I. Hormones Maintain Water Balance
1. Antidiuretic hormone (ADH) is a hormone released from the posterior lobe of the pituitary.
a. It acts on collecting ducts by increasing their permeability to H2O, thereby increasing H2O retention.
b. If osmotic pressure of blood increases, ADH is released, more water is reabsorbed, and there is less urine.
c. If osmotic pressure of blood decreases, ADH is not released, more water is excreted and more urine forms.
d. Drinking alcohol causes increased urine flow; it inhibits secretion of ADH and increases fluid intake.
e. Diuretics help high blood pressure; they increase urinary excretion and reduce blood volume and pressure.
2. Aldosterone is secreted by the adrenal cortex.
a. It acts on the distal convoluted tubules to increase reabsorption of Na+ and the excretion of K+.
b. Increased Na+ in blood causes water to be reabsorbed leading to increased blood volume and pressure.
c. Aldosterone production is triggered by renin-angiotensin-aldosterone system. (Fig. 45.11) [transp. 252]
d. Blood pressure is constantly monitored within juxtaglomerular apparatus.
e. When blood pressure is insufficient to promote glomerular filtration, afferent arteriole cells secrete renin.
f. Renin catalyzes conversion of angiotensinogen (a protein produced by the liver) into angiotensin I.
g. Later, angiotensin I is converted to angiotensin II in the lungs by angiotensin-converting enzyme.
h. Angiotensin II stimulates cells in the adrenal cortex to produce aldosterone.
i. Angiotensin II increases blood pressure by stimulating secretion of aldosterone; also a vasoconstrictor.
3. Atrial natriuretic factor (ANF) is a peptide hormone produced by the heart.
a. Both ADH and aldosterone increase blood volume and blood pressure.
b. When blood pressure rises, the heart produces ANF to inhibit secretion of renin and release of ADH.
c. Therefore, this hormone serves as a check or balance to the other two.
J. How the pH is Adjusted
1. The whole nephron takes part in maintaining blood pH level.
2. The excretion of H+ ions and NH3, and reabsorption of bicarbonate ions (HCO3- ) is adjusted.
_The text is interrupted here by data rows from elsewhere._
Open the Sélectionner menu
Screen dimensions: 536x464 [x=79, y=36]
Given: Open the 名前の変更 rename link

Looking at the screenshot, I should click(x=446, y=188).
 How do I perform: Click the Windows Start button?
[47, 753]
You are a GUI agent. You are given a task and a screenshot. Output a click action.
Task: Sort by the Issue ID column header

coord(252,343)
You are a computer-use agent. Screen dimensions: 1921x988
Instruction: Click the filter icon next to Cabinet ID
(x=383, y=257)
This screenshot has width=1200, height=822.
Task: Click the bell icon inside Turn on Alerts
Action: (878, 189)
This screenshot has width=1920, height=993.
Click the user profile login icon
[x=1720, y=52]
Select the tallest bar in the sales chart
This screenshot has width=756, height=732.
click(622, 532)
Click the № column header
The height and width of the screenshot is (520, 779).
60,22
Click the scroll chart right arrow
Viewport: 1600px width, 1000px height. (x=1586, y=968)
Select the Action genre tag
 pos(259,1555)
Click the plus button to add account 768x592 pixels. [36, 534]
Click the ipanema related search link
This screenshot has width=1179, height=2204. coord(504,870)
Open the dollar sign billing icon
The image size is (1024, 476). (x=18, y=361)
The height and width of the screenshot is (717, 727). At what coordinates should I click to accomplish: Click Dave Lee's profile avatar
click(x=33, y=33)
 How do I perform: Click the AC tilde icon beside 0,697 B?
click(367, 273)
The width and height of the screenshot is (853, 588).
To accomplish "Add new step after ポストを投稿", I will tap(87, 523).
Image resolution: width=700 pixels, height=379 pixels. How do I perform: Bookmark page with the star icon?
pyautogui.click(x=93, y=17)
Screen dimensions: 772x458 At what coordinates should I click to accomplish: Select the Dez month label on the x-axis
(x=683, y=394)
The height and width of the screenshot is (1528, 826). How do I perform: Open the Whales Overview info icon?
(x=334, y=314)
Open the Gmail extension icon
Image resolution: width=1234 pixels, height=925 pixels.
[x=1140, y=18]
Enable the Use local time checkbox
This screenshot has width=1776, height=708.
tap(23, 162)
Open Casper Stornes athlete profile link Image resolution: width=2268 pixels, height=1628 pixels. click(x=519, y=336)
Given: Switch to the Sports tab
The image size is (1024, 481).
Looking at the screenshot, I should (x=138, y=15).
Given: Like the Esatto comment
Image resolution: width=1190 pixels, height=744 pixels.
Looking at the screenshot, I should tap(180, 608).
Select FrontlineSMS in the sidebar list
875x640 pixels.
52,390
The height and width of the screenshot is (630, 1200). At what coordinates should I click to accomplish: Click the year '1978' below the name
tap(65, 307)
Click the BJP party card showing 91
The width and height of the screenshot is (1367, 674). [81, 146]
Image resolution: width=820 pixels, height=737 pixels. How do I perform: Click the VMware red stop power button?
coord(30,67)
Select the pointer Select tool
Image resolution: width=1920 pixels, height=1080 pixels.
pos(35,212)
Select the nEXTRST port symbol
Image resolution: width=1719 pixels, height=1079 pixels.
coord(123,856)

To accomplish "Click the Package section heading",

a. If blood is acidic, H+ ions are excreted with ammonia, while Na+ and HCO3- ions are reabsorbed; Na+ ions promote formation of hydroxide ions and bicarbonate takes up H+ ions when carbonic acid is formed.
b. If blood is basic, fewer hydrogen ions are excreted and fewer sodium and bicarbonate ions are reabsorbed.
3. Reabsorption or excretion of ions by kidneys is a homeostatic function; maintains pH of blood and osmolarity.
K. When Kidneys Fail
1. Hemodialysis is a therapy for persons who have suffered renal failure.
a. The blood of a patient is processed by an artificial kidney machine.
b. Blood passes through a semipermeable membranous tube in contact with balanced salt (dialysis) solution.
c. Waste molecules diffuse out of blood while others can be added to blood, such as bicarbonate ions.
d. The system is efficient enough to permit the treatment to be spaced at twice a week.